From the listing below, retype exactly the line holding "Click the June", the line holding "Click the dynamic", and the lines between them; skip everything else.

---------- Supplied data

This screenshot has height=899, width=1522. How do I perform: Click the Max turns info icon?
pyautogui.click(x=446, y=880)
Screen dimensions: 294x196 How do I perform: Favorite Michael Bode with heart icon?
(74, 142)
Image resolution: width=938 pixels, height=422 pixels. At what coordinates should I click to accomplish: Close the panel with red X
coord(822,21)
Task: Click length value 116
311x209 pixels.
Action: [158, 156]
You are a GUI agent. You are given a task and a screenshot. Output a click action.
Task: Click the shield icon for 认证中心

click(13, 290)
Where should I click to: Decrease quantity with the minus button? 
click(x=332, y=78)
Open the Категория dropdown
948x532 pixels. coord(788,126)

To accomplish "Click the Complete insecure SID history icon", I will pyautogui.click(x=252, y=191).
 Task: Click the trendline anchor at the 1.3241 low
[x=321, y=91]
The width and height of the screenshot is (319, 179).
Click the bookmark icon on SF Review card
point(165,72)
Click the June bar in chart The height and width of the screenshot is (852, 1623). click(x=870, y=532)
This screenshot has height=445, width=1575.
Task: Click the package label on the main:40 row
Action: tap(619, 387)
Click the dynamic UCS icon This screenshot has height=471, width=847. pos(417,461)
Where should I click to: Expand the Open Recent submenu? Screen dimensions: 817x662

--------------------

◆ Result
Click the June bar in chart The height and width of the screenshot is (852, 1623). click(x=870, y=532)
This screenshot has height=445, width=1575.
Task: Click the package label on the main:40 row
Action: tap(619, 387)
Click the dynamic UCS icon This screenshot has height=471, width=847. pos(417,461)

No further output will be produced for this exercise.